Secret Service group is no longer exposed following a merge

[antymat]

I have 2 databases, one on a local machine (A), one of a rsync-mounted drive (B). When I try to merge the A to B, the keepassxc crashes. I run it in terminal, and this was at the end of the output:

QObject::connect(Group, Unknown): invalid nullptr parameter
QObject::connect(FdoSecrets::Item, FdoSecrets::Collection): invalid nullptr parameter
QObject::connect(FdoSecrets::Item, FdoSecrets::Collection): invalid nullptr parameter
Segmentation fault

[antymat]

KeePassXC 2.7.4
CPU: 24-core AMD Ryzen Threadripper 3960X (-MT MCP-)
speed/min/max: 2199/2200/3800 MHz Kernel: 6.1.21_1 x86_64 Up: 16d 8h 1m
Mem: 62501.3/128692.5 MiB (48.6%) Storage: 13.69 TiB (62.2% used) Procs: 1116
Shell: Bash inxi: 3.3.26

[droidmonkey]

Unfortunately I cannot replicate this problem. However, I did notice that when a database is merged into one that is exposing a group via secret service... the secret service is disabled after the merge. Different problem, but it might be related somehow.

PRE-MERGE:

POST-MERGE:

[Iizuki]

I just encountered the exact same error message when trying to merge my databases (which I have done often and it has worked flawlessly so far).

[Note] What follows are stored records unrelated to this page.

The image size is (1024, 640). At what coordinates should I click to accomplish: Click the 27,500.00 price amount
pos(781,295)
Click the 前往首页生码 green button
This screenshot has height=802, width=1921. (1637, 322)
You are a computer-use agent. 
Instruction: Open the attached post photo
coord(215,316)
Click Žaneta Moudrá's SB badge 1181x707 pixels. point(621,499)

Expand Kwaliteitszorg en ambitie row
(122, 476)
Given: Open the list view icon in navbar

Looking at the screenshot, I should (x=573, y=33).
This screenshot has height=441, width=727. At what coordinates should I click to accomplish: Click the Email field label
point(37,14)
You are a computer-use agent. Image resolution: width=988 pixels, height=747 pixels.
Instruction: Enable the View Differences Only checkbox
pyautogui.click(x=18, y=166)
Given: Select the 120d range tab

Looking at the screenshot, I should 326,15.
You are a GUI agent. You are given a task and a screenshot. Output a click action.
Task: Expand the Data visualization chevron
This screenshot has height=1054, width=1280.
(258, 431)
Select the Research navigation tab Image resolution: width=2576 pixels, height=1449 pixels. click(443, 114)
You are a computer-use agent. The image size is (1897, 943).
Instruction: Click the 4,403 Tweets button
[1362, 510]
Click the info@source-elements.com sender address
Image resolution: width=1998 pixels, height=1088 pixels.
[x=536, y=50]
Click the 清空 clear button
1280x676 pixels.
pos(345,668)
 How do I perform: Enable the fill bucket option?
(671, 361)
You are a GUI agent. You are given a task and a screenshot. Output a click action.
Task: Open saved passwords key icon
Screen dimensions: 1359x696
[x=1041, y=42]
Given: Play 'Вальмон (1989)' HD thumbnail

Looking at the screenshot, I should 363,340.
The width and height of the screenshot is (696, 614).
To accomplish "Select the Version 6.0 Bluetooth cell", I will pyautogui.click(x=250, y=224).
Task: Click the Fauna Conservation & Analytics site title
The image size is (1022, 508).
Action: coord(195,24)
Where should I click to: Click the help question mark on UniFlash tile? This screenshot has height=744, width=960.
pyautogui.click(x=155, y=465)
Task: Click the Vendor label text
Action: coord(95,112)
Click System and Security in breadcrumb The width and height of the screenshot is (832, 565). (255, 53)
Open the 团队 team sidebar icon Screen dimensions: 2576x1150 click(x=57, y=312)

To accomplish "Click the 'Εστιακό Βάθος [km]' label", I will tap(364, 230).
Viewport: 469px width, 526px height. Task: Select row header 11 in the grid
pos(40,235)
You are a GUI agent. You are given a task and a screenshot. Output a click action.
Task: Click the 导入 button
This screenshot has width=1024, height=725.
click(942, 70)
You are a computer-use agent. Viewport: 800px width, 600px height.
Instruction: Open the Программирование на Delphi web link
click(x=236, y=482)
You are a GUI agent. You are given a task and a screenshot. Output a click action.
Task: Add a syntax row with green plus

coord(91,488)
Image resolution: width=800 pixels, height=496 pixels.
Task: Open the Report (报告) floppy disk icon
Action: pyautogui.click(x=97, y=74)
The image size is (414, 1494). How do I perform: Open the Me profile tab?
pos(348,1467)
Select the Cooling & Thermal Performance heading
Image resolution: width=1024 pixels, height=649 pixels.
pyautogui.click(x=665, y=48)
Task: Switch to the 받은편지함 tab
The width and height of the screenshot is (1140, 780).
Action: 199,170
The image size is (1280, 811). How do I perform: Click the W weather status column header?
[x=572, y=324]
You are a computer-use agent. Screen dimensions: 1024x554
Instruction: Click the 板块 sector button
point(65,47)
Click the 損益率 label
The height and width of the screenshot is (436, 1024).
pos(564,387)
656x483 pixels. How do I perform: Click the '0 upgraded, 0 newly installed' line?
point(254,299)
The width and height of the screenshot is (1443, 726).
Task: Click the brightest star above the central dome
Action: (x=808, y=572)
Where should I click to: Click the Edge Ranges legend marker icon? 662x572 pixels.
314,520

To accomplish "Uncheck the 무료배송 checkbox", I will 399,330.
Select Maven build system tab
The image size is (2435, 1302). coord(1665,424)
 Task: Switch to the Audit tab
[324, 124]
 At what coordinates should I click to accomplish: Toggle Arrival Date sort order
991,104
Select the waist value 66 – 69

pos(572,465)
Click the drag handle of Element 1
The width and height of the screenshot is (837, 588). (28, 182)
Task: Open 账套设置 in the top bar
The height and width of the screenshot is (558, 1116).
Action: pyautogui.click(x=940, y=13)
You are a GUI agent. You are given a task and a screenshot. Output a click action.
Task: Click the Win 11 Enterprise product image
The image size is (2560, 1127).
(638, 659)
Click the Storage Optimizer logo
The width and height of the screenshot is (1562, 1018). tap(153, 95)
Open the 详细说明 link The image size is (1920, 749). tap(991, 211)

I do use Secret Service but I didn't notice anything especial with regards to it.

Merging the files the other way around worked.

[dryya]

I also just ran into this issue. Unfortunately all I see is

Entry of Main[b5c5b25b871641d6baa90002b8786996] contains conflicting changes - conflict resolution may lose data!
QObject::connect(Group, Unknown): invalid nullptr parameter
QObject::connect(FdoSecrets::Item, FdoSecrets::Collection): invalid nullptr parameter
QObject::connect(FdoSecrets::Item, FdoSecrets::Collection): invalid nullptr parameter
fish: Job 1, 'keepassxc' terminated by signal SIGSEGV (Address boundary error)

with no core dump. Also use secret service, but the conflicting entries didn't have it enabled. On the other hand, I can open them both separately and keepassxc-cli merge works fine.

[Taijian]

OK, is there anything we as affected users can do to help debug this issue so it can get fixed? Because right now my family's workflow is seriously broken, because whenever a shared keyfile gets changed and merged back into my main keyfile, all my Secret Service integrations break, which is quite annoying.

How can I help analyze this issue, @droidmonkey?

[droidmonkey]

Generally, the root cause of this issue is because keepass kdbx doesn't have a modified time on each key value pair. We actually introduced a last modified entry that we maintain for the entire set of custom data. If you merge a database with newer custom data, and that database doesn't have fdosecrets configured, then you'll lose your own configuration. Easiest solution is to setup fdosecrets on the source database with the settings you desire.

Separately, I found out that keeshare databases were merging their custom data into the main database. This would also cause this issue and I have a fix in place for that: #10452

I think I need to extend that fix to the more general case somehow.

[Taijian]

Ah, OK.

So if I understand correctly #10452 would actually solve my problem, because the only merging I'm doing is via KeeShare?
(And yeah, the group(s) that are being KeeShare'd between my wife and I do not have any Secret Service settings, because.... why would they...)

[droidmonkey]

Yes that PR will solve the keeshare side of this problem. The other side is actually "how keepass works" for better or worse. I forsee solving that problem with a merge options dialog (one option being, don't merge custom data)

See #10173

[Taijian]

Thank you for taking the time to both explain and fix (the more readily fixable part of) the problem!

[michaelk83]

one option being, don't merge custom data

Are custom data and custom attributes the same? I can imagine a scenario where one might want to merge at least some custom attributes, and maybe at least some custom data (if that's not the same thing), but still protect things like the Secret Service settings. The latter is usually local to the machine/database, so should very rarely be merged IMO, if ever.

[droidmonkey]

That conversation should be moved over to the PR I linked just above

[michaelk83]

@droidmonkey Do you mean #10452 or #10173 ?

And also on further thought, one might want a separate option to migrate settings (such as the Secret Service stuff) between databases, especially after #2224.

[droidmonkey]

@Taijian I found another way to protect the FdoSecrets custom data, very simple and should have been implemented before. Will be adding that to the KeeShare fix PR I mentioned above.